On est sur un aérodrome et ils dorment !
Se retrouver à 1000 mètres à l’aube dans le rustique et simple mais fiable moto planeur des années 1960, pas rasé, pas douché, avec juste un bol de café au lait dans le ventre.
Seul au dessus de la planète endormie.
Il fait déjà 20 degrés, un grand soleil, brume du matin qui s’élève doucement en stratus qui disparaîtront dès que la chaleur montera, et ils n’ont rien d’autre à faire qu’à dormir !
Quand ils seront vieux ils se diront « si j’avais su quand j’étais jeune, maintenant que mon corps me refuse ces choses là. ». Mais non, c’est trop tard. Je sais, ça agace, mais c’est tellement vrai !
En communion absolue avec l’atmosphère qui commence mollement à frémir sous les premiers rayons du soleil.
Humidité de la rosée du matin sur les ailes.
Odeur forte et très particulière du cockpit dans la fraîcheur du matin.
Voir sur des dizaines de kilomètres les brumes du matin monter et se transformer lentement et majestueusement en stratus. Puis se diluer et s’évanouir dans un air qui se réchauffe vite les matins d’été.
Et ne pas avoir besoin de carte météo pour visualiser dans sa petite caboche tout l’enchaînement logique de l’évolution de l’atmosphère pour la journée, avec une telle température, une telle humidité, un tel sol, un tel ensoleillement, une telle pression, toute la suite des événements météo est tellement logique.
C’est tellement simple, cela ne peut vraiment pas se passer autrement.
Redescendre, tout doucement, très doucement, moteur au ralenti, se demander toutes les deux secondes si ce n’est pas mieux de le couper pour économiser un peu d’essence, mais non, préférer se conserver quelques minutes de vol en plus, moment magique du pilote qui descend de son cockpit après le vol, douche rapide, vrai petit déjeuner avec les autres qui émergent, trop embrumés pour remarquer les portes du hangar déjà ouvertes et le moto planeur sur le tarmac, puis, zen, faire les premiers vols de sécurité des planeurs qui sortent de visite technique annuelle avec un copain et un pilote remorqueur bougon le matin.

***

OBJECTIF 1:
Résumez en deux phrases l'extrait sur le vol à l'aube.
OBJECTIF 2:
Répondez aux questions suivantes sur l'extrait sur le vol à l'aube :
(a) À quelle altitude se trouve le moto planeur à l'aube ?
(b) Quelle température fait-il déjà ce matin-là ?
(c) Quels planeurs font l'objet des premiers vols de sécurité ?

***

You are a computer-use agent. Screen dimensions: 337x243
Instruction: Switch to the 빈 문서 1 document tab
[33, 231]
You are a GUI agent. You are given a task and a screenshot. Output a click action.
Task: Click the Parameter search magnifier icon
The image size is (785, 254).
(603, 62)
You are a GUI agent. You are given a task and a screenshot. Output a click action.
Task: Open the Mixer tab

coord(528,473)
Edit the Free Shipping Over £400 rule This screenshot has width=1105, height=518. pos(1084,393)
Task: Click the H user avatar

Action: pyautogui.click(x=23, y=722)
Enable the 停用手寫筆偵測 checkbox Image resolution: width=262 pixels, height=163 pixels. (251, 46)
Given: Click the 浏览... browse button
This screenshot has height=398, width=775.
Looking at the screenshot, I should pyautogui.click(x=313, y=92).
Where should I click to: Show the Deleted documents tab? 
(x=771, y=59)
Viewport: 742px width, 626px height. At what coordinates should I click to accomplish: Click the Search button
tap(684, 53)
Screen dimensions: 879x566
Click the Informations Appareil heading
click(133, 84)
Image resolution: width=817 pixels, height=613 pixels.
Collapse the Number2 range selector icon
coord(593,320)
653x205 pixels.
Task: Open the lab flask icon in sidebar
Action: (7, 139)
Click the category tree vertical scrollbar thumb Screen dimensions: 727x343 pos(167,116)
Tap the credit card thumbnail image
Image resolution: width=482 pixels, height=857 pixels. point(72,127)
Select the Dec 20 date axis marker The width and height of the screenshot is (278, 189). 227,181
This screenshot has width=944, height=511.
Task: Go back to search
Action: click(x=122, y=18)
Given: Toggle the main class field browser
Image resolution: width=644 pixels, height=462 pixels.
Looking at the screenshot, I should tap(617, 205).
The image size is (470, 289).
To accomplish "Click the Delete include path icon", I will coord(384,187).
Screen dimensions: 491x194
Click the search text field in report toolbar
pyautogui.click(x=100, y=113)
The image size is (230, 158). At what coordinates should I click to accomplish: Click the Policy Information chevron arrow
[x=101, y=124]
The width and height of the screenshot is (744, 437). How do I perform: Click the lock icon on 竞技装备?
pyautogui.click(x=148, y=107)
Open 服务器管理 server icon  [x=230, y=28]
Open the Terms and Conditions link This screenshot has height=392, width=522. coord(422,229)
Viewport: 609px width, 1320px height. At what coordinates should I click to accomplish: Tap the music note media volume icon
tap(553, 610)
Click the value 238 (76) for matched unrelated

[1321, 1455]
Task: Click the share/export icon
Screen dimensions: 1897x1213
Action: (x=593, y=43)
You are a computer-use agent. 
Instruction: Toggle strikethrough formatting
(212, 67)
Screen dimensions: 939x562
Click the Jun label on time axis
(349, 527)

***

RÉPONSE COMPLÈTE 1:
À l'aube, sur un aérodrome où les autres dorment encore, le vol se fait seul à 1000 mètres dans un moto planeur des années 1960, au-dessus de brumes matinales qui se transforment en stratus puis se dissipent. Après une descente très lente moteur au ralenti, viennent une douche rapide, un petit déjeuner avec les autres, puis les premiers vols de sécurité des planeurs sortant de visite technique annuelle.

RÉPONSE COMPLÈTE 2:
(a) À 1000 mètres.
(b) Il fait déjà 20 degrés.
(c) Les planeurs qui sortent de visite technique annuelle.